Stated goal a:
Please update the records from the line with "You are a GUI" through the end of the records, replacing "speech bubble" with "chat bubble" and leaving everything else unchanged. Leave the pictures out of your answer.

Passage shown:

We've evolved. We've moved out of our adobe huts and into cubicles. The problem is, we are still hoarding. We hoard food and clothing. We hoard Tupperware and plastic bags. We also hoard information. I don't think I am unique in this regard. I have the impression that the majority of computer users hoard bits in every crevice of their hard drive. Take a peek inside your documents folder. How many layers of folders constitute the backbone of your information "archive?"

This isn't a condemnation. In fact, I suggest we celebrate that the information age has granted us this one small victory. We can fulfill our natural hoarding compulsion without taking up physical space. But to what end do we hoard data? My personal reasons fall into 4 categories.

Categories of Data


  1. Crucial information that I will need in the future. This includes financial documents like scans of W-2 forms, bank statements and investment summaries. Additionally, I include family photos and home videos as well as my movie and music collection in this category. I'll explain why in a future post.
  2. Information that I may need again. This category includes receipts, warranties, utility bills, and the rest of my photo and video collection not in category #1.
  3. Information that I would never save in the physical world, but for various reasons I feel compelled to keep. This is a somewhat nonsensical category but never the less comprises a large amount of data. Examples of this category would be snippets of code that I find interesting or educational, color combinations that I find particularly pleasing or writing that is of high quality.

Data shown:
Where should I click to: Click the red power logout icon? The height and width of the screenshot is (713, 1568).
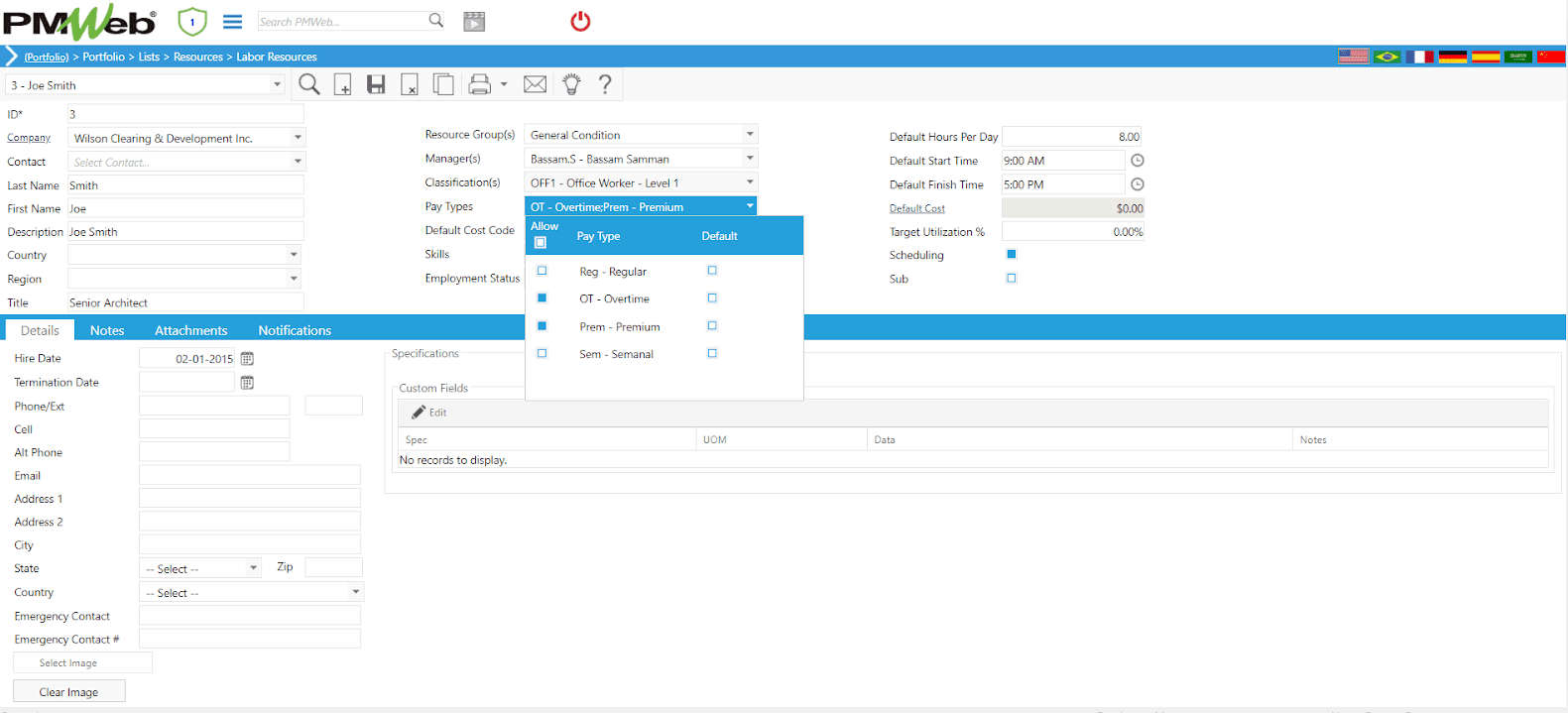click(580, 22)
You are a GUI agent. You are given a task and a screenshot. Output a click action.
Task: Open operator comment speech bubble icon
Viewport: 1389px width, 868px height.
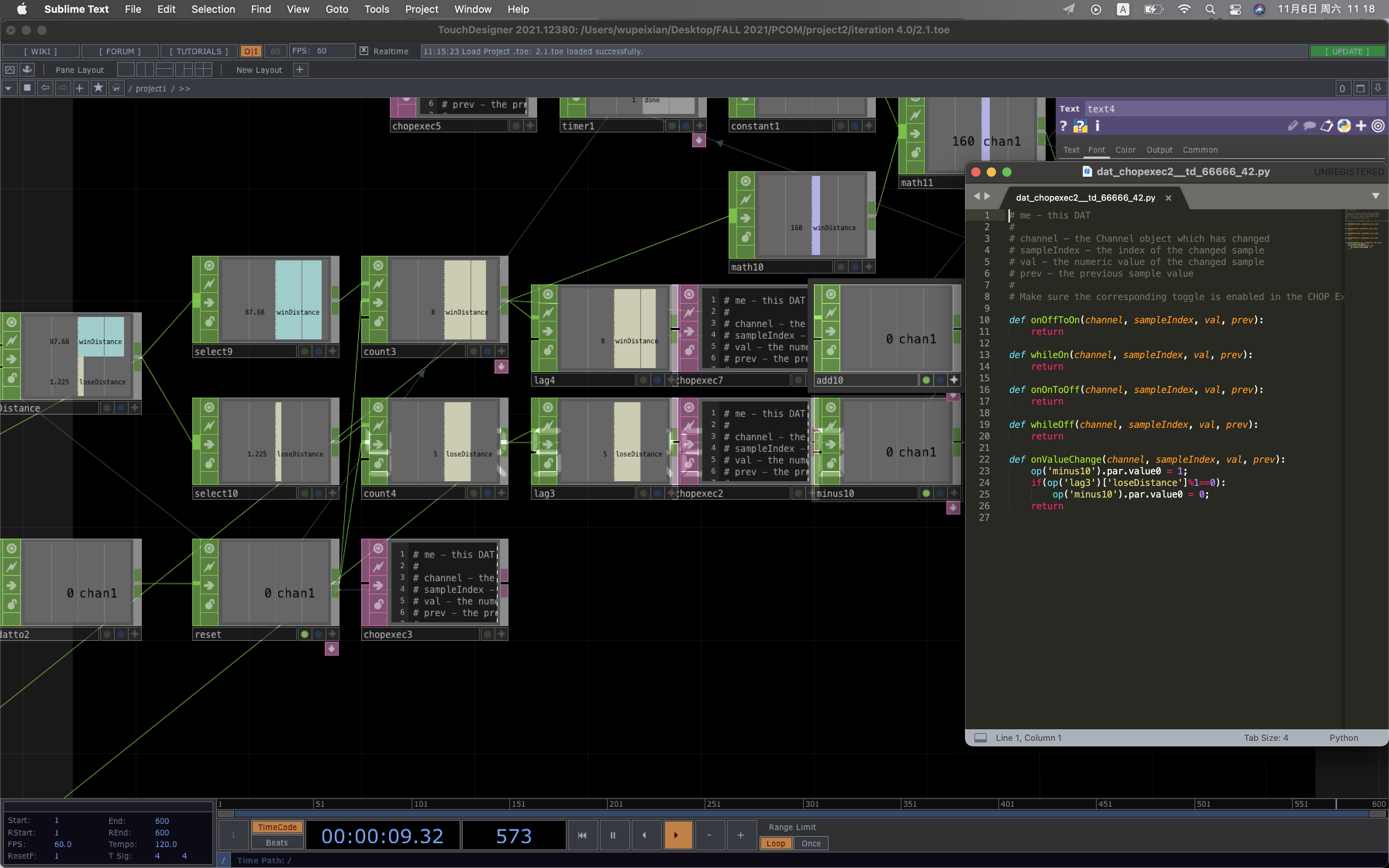click(x=1309, y=126)
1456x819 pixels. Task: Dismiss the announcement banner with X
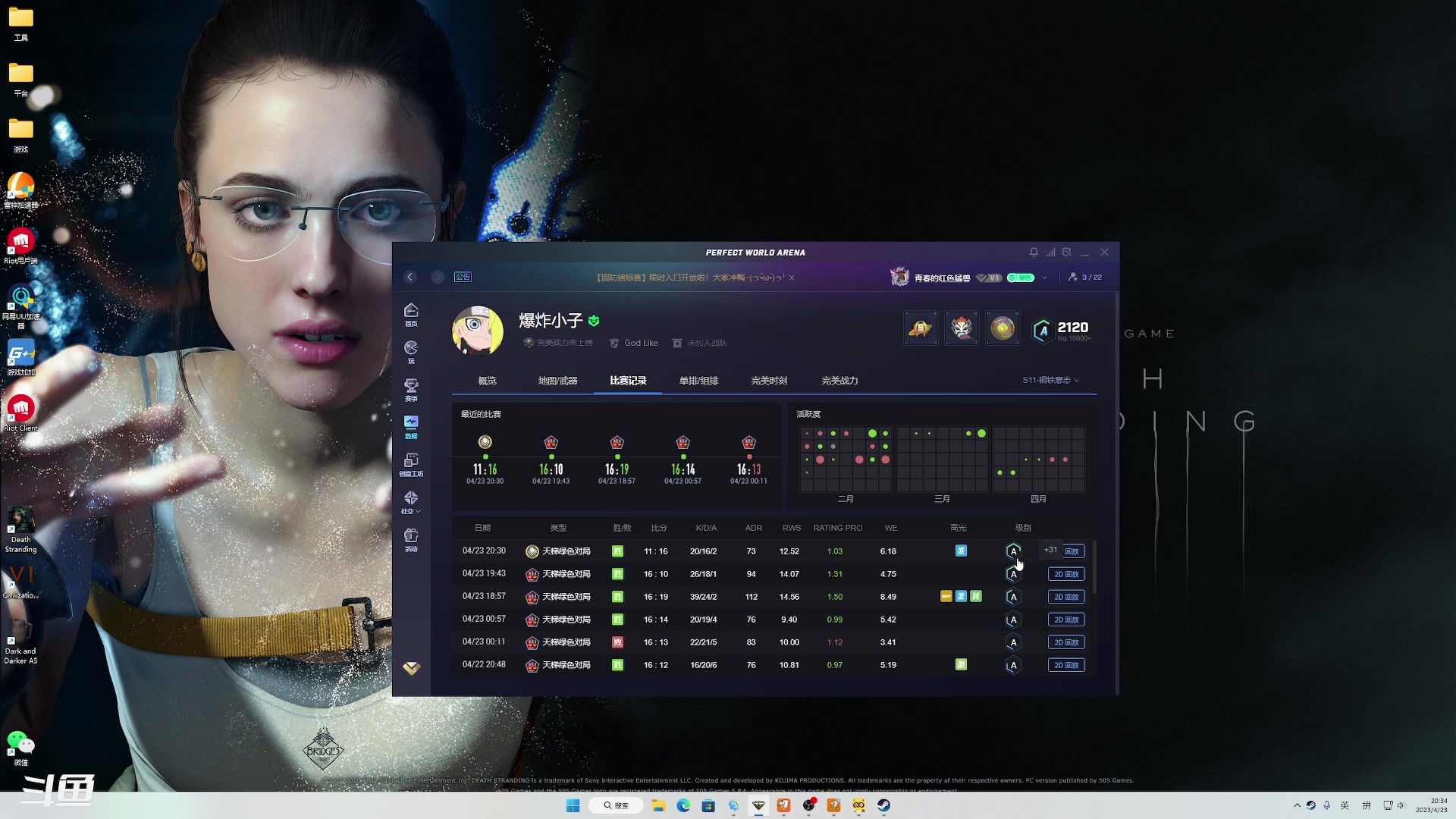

Stated goal b:
In the passage on hoarding data, which financial documents does the writer name as crucial information?

Response a:
You are a GUI agent. You are given a task and a screenshot. Output a click action.
Task: Open operator comment chat bubble icon
Viewport: 1389px width, 868px height.
click(x=1309, y=126)
1456x819 pixels. Task: Dismiss the announcement banner with X

Response b:
Scans of W-2 forms, bank statements and investment summaries.